**Explore o material**
a) Cada afirmação a seguir está de acordo com o texto sobre a arte de Adelaide Pinheiro Lima? Responda sim ou não e cite entre aspas as palavras do texto que decidem. (i) Adelaide Pinheiro Lima nasceu no Pará. (ii) Sua prática artística é apresentada como uma terceira profissão. (iii) O realismo de sua obra é descrito como um mero exercício técnico.
b) Prolongue o texto sobre a arte de Adelaide Pinheiro Lima a partir do ponto em que ele termina.

**Trecho do documento**
::::

Edição 9 - Port - Amazônia - Brazil

A arte de Adelaide Pinheiro Lima não começa com um gesto, mas com um diagnóstico. Para

compreender sua obra, é preciso entender que a tela é apenas a etapa final de um

processo que se inicia muito antes, no consultório de uma médica que ausculta corpos e no

divã de uma psicanalista que interpreta almas. Sua prática artística não é uma terceira

profissão; é a fusão das duas primeiras, uma metodologia singular para examinar a psique

do mundo. E a paciente em seu estado mais urgente é a Amazônia.

Nascida no Pará, sua conexão com a floresta é de origem, não de visita. Seu olhar clínico a

impede de ver a Amazônia como uma paisagem. Ela vê um organismo, uma fisiologia

complexa de rios-veias, copas-pulmões e, crucialmente, de patologias — as feridas abertas

do desmatamento, a febre das queimadas. Sua abordagem não é a de uma artista que

busca a beleza, mas a de uma médica que primeiro identifica a doença para depois poder

vislumbrar a cura.

É com a profundidade de uma psicanalista que ela mergulha no trauma desse corpo. A

Amazônia, para Adelaide, possui um inconsciente. Ela é a "memória corporificada" do

planeta, uma "mãe, uma força geradora e resiliente que mesmo cansada nos oferece seu

abraço". O realismo que permeia sua obra não é, portanto, um mero exercício técnico; é a

lente de aumento com que a psicanalista-artista focaliza a superfície visível para revelar as

memórias, os traumas e os desejos que pulsam por baixo dela.

::::

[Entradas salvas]
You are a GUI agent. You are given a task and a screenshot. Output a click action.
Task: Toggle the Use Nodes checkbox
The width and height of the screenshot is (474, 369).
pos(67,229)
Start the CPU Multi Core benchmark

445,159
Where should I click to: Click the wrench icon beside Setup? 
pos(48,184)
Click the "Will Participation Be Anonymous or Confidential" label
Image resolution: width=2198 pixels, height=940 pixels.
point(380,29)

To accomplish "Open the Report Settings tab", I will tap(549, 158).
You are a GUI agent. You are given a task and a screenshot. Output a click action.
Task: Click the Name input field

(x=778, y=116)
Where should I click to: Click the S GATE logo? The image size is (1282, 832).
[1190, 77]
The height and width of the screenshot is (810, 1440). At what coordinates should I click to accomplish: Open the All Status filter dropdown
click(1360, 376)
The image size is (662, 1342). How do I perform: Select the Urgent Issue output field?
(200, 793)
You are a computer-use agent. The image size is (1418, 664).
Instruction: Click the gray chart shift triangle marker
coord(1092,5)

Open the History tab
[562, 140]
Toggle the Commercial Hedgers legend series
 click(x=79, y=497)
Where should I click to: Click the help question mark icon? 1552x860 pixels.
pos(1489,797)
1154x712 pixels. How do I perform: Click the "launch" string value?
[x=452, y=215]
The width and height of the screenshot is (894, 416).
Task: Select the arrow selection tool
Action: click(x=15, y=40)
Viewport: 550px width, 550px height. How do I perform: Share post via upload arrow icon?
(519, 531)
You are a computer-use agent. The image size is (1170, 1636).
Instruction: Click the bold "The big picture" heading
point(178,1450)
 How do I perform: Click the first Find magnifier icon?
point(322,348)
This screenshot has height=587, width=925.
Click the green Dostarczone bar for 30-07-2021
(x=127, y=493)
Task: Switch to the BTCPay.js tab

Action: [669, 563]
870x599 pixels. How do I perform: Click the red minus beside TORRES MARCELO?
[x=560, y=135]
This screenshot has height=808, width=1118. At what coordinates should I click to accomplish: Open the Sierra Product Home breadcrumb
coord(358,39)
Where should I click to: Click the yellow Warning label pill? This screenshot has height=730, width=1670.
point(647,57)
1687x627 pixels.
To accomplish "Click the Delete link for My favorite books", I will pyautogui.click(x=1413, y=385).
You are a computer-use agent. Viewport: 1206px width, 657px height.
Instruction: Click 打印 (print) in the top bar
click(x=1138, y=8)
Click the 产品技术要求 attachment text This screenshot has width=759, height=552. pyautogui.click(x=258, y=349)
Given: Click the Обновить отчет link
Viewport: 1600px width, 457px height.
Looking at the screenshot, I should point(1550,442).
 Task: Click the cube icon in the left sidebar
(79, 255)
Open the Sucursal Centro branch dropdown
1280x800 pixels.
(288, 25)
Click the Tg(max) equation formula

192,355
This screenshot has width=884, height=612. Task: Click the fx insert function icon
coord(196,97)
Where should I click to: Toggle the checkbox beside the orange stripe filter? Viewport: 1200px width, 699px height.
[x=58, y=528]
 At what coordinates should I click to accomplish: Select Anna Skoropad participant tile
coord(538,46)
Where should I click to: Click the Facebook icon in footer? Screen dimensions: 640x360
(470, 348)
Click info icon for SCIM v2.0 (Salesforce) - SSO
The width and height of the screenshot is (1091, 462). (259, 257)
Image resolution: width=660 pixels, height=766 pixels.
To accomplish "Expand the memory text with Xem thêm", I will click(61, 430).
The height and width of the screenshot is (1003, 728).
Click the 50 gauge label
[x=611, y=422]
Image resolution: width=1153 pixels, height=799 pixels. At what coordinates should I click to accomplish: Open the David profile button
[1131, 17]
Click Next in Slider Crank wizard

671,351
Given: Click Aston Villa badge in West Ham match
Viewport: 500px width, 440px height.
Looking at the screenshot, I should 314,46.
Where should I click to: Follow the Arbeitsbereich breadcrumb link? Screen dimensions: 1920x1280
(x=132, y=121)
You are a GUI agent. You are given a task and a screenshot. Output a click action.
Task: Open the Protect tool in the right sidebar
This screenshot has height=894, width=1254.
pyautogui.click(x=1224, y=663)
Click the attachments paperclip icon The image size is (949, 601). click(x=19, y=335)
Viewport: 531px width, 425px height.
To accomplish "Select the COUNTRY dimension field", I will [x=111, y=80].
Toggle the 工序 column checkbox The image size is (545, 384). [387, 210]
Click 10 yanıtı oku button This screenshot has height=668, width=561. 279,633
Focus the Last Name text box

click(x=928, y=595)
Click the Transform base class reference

::::

**Respostas das tarefas**
a)
(i) Sim: "Nascida no Pará".
(ii) Não: "Sua prática artística não é uma terceira profissão".
(iii) Não: "O realismo que permeia sua obra não é, portanto, um mero exercício técnico".

b)
Uma vez feito o diagnóstico, qual é a prescrição? A arte. Suas cores não são uma

representação literal, mas a manifestação da pulsão de vida (Eros) em sua luta contra a

pulsão de morte (Thanatos) que ameaça a floresta. Suas telas, povoadas por uma fauna e

flora carregadas de simbolismo, são a projeção de um "mundo ideal", a visão de uma

Amazônia curada, uma catarse necessária após a confrontação com a ferida. Sua arte é a

receita para a saúde da alma do mundo.

Essa metodologia se sintetiza, enfim, no próprio ato de pintar. Cada tela se torna o laudo da

médica, que expõe a patologia do bioma com a precisão de um exame, e a interpretação

da psicanalista, que traz à luz os símbolos do inconsciente da floresta. Suas cores e formas

não são, portanto, uma fuga da realidade. São a própria prescrição: a manifestação da

pulsão de vida, um receituário poético para que um planeta, adoecido em sua matéria e

traumatizado em sua memória, possa continuar a sonhar.